How about a hybrid approach? We built a large and complex application without those packages. We denormalized data when it makes sense. For example, at first we put Orders and LineItems into separate collections but later combined them (an order doc has an array of lineItems) because often when you want an order you need the lineItem data too. And in Shipments we persist a lot of data, like the customer address and lineItem details, which is denormalized but it makes sense because it’s point-in-time data.

So it’s a bit case-by-case and you have to make a lot of decisions based on the unique nature of your application. But I’d encourage you to try and get more comfortable with the mongodb way before trying to impose a more familiar, SQL way of doing things on it and try to put everything into fifth normal form.
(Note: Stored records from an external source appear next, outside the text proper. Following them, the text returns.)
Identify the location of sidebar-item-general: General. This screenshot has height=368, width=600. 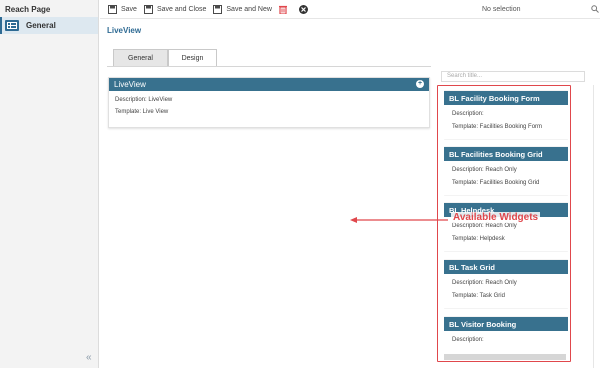
(49, 26).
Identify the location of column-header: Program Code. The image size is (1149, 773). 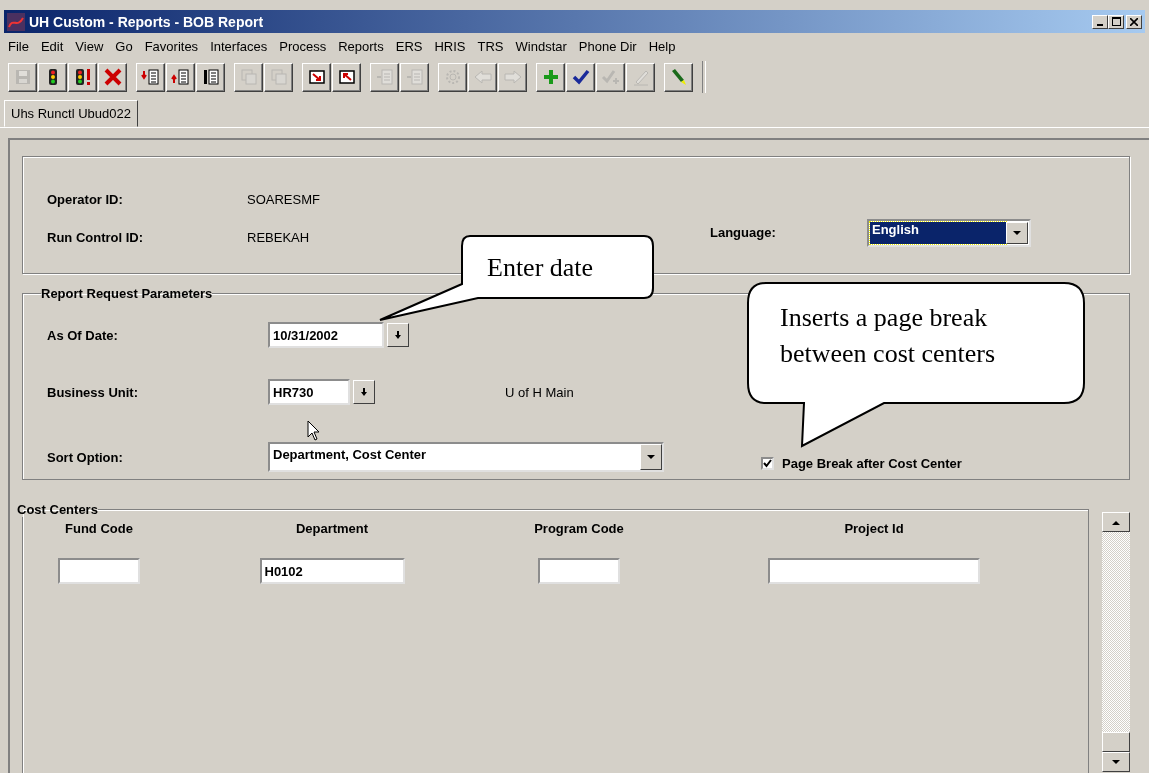
(579, 528).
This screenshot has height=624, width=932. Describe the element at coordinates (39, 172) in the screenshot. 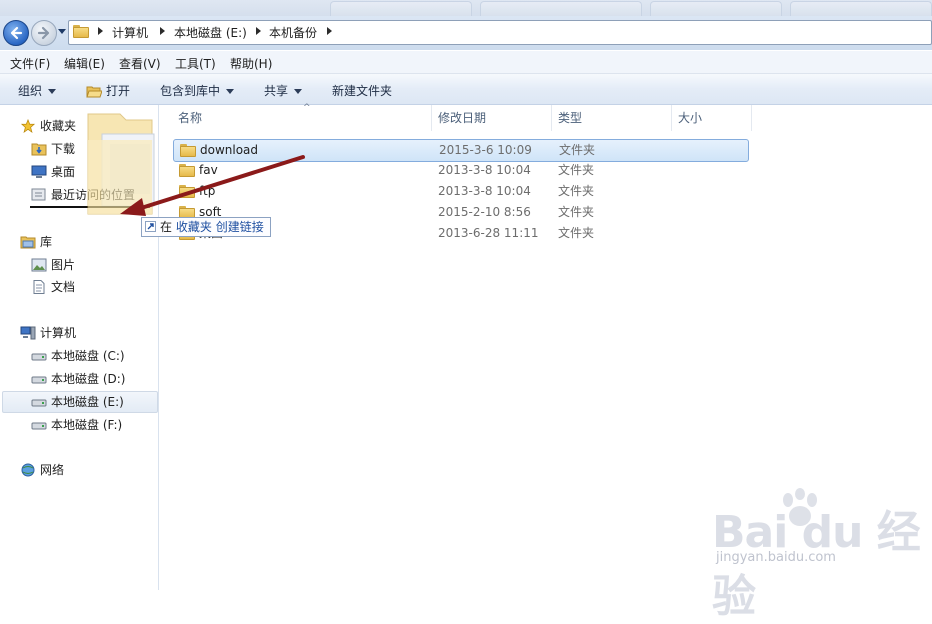

I see `desktop-icon` at that location.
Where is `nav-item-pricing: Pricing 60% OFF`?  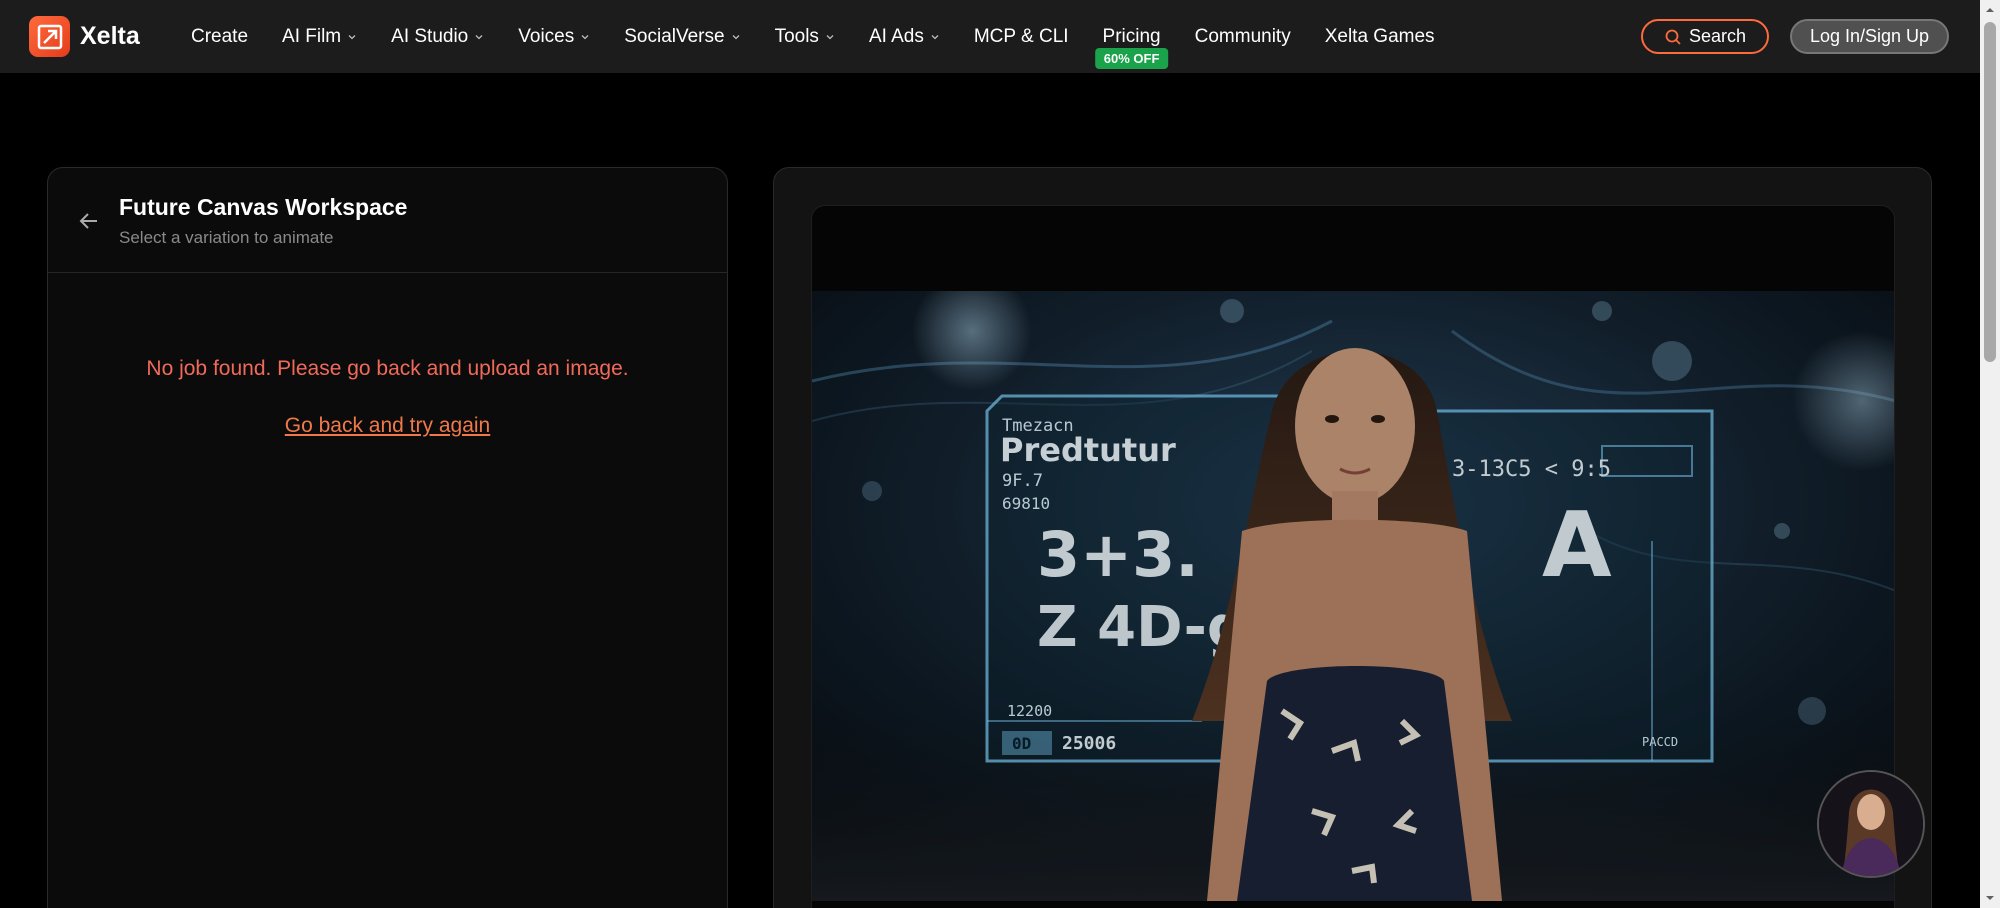
nav-item-pricing: Pricing 60% OFF is located at coordinates (1132, 36).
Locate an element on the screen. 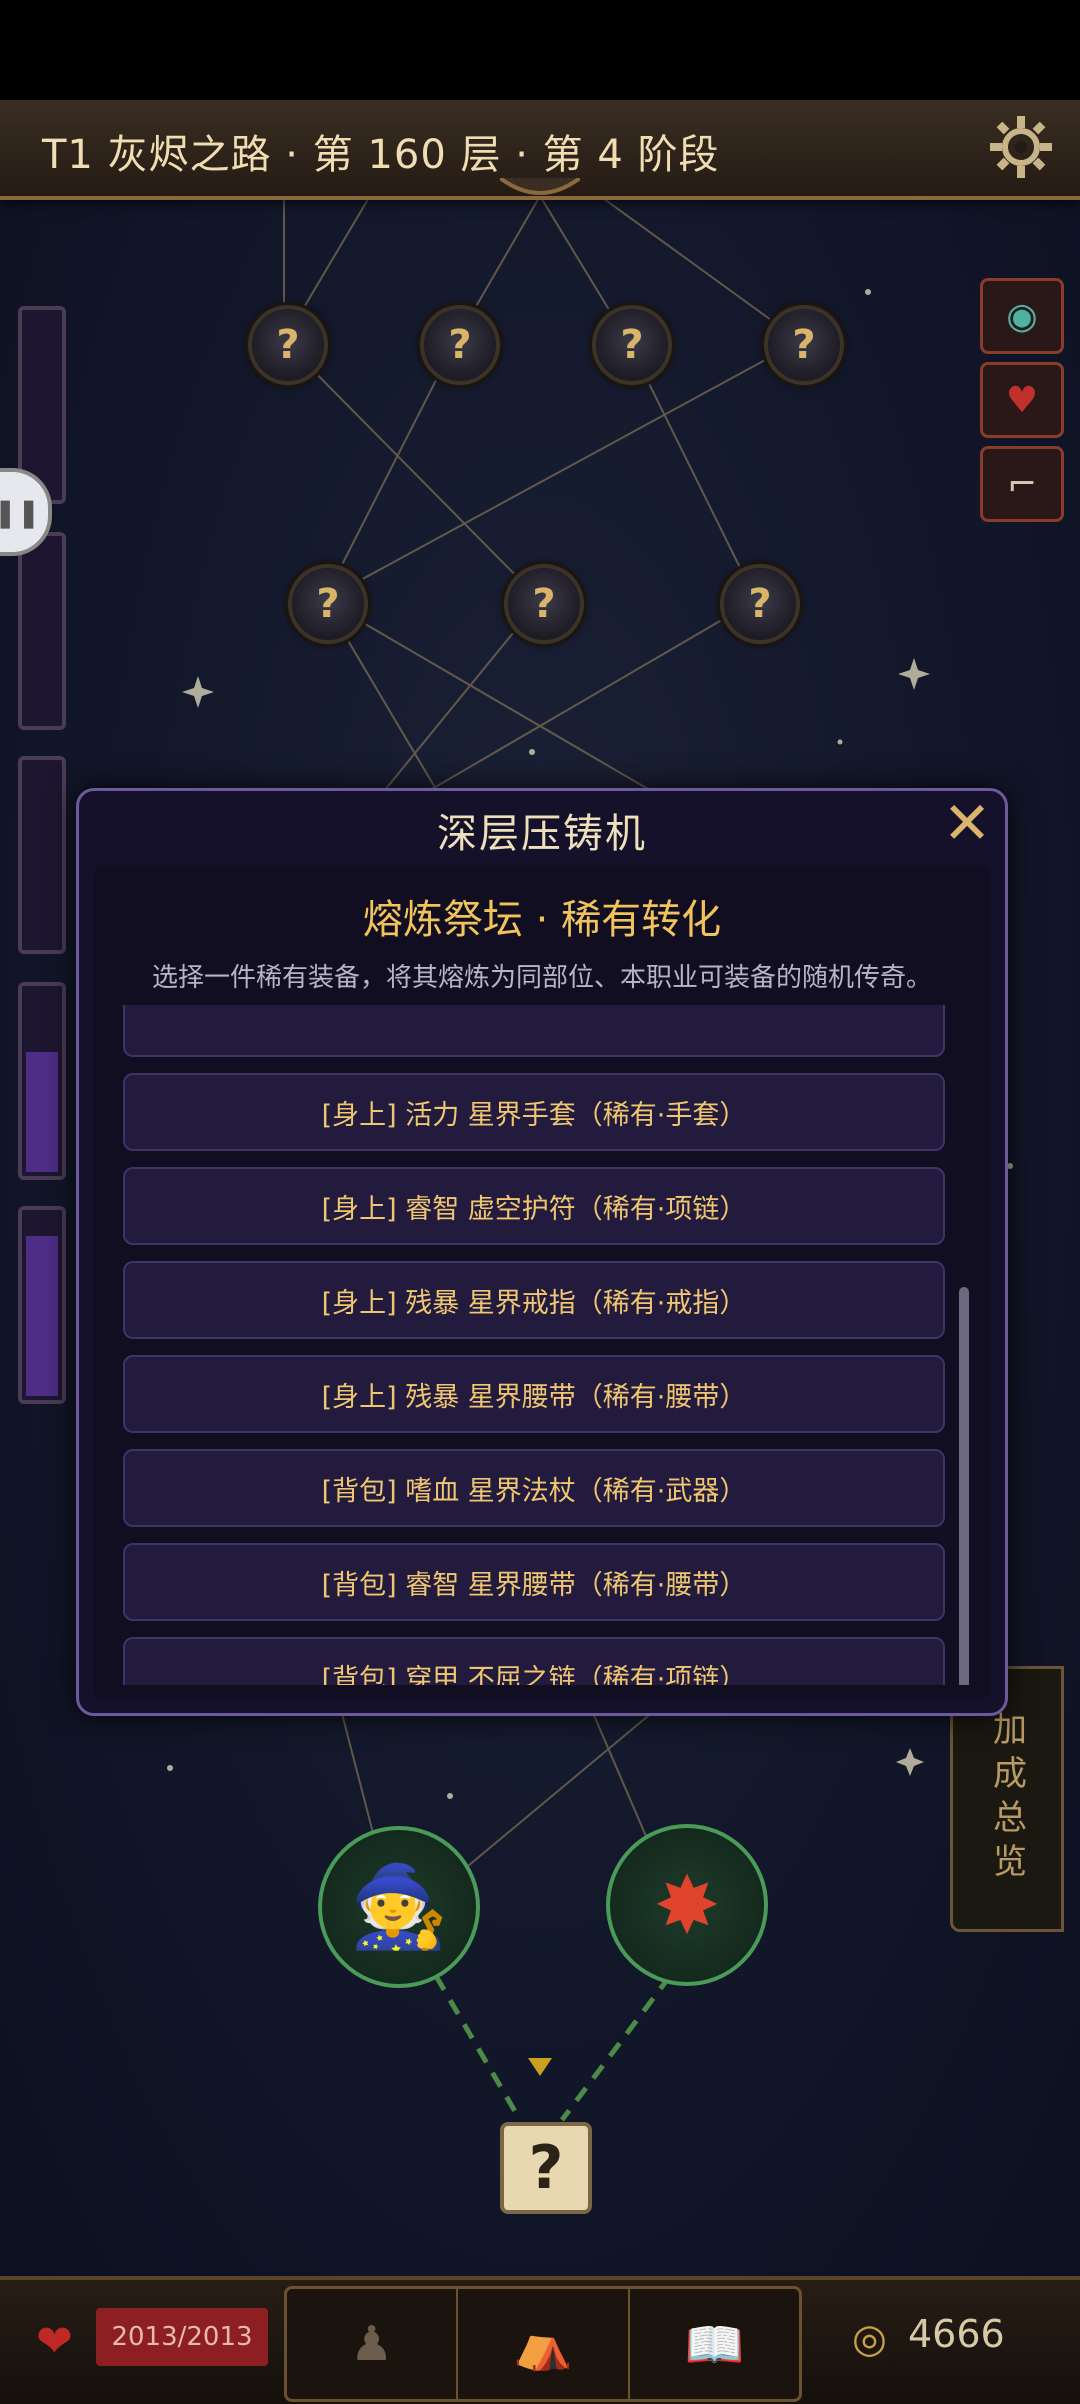 The height and width of the screenshot is (2404, 1080). close-button: ✕ is located at coordinates (967, 823).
I found docs like this to be very helpful with data modeling. Just read everything you can, and don’t be afraid to experiment and learn from experience.

http://blog.mongodb.org/post/87200945828/6-rules-of-thumb-for-mongodb-schema-design-part-1

Also you can look at other projects to get a better idea how they are doing things. For example, you can see the collection schemas here for libreboard, a Trello-style kanban app in Meteor
https://github.com/wekan/wekan/tree/master/collections
(maybe that’s a bit advanced, but also some great ideas in there)

ayushchd · September 5, 2015, 10:06pm

Thanks for the discussion everyone! I will probably take a middle ground with denormalisation at some places and join in others.